▶ **THE TASK**
Beginning with the line that contains "Viewport: 208px width, 148px height." in the material below, print each line exactly until the line that contains "Task: Click the red X Delete icon" has been printed, then stop.
· · · · ·
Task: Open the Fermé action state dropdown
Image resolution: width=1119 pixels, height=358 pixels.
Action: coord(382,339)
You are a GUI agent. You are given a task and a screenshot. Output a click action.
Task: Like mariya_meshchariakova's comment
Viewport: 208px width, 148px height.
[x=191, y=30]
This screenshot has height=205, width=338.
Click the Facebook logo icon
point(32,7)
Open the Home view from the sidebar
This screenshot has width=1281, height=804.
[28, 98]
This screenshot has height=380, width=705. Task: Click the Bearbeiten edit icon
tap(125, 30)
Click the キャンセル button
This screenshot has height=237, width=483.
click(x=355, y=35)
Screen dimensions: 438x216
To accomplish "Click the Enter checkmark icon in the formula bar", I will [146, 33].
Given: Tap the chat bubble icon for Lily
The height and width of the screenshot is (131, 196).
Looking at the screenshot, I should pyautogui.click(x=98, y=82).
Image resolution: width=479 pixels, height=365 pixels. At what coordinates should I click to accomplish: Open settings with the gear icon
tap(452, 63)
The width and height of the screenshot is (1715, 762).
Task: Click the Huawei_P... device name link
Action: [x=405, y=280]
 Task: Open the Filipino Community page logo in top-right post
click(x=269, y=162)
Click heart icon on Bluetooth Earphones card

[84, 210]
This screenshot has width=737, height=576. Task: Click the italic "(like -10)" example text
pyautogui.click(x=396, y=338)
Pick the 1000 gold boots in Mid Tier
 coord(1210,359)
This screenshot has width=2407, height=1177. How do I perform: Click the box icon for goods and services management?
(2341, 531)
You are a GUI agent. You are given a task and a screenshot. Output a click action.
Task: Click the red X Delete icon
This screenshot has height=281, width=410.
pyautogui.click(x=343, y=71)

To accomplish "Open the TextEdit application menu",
· · · · ·
▶ **COMPLETED EXERCISE**
Viewport: 208px width, 148px height.
[x=191, y=30]
This screenshot has height=205, width=338.
Click the Facebook logo icon
point(32,7)
Open the Home view from the sidebar
This screenshot has width=1281, height=804.
[28, 98]
This screenshot has height=380, width=705. Task: Click the Bearbeiten edit icon
tap(125, 30)
Click the キャンセル button
This screenshot has height=237, width=483.
click(x=355, y=35)
Screen dimensions: 438x216
To accomplish "Click the Enter checkmark icon in the formula bar", I will [146, 33].
Given: Tap the chat bubble icon for Lily
The height and width of the screenshot is (131, 196).
Looking at the screenshot, I should pyautogui.click(x=98, y=82).
Image resolution: width=479 pixels, height=365 pixels. At what coordinates should I click to accomplish: Open settings with the gear icon
tap(452, 63)
The width and height of the screenshot is (1715, 762).
Task: Click the Huawei_P... device name link
Action: [x=405, y=280]
 Task: Open the Filipino Community page logo in top-right post
click(x=269, y=162)
Click heart icon on Bluetooth Earphones card

[84, 210]
This screenshot has width=737, height=576. Task: Click the italic "(like -10)" example text
pyautogui.click(x=396, y=338)
Pick the 1000 gold boots in Mid Tier
 coord(1210,359)
This screenshot has width=2407, height=1177. How do I perform: Click the box icon for goods and services management?
(2341, 531)
You are a GUI agent. You are given a task and a screenshot. Output a click action.
Task: Click the red X Delete icon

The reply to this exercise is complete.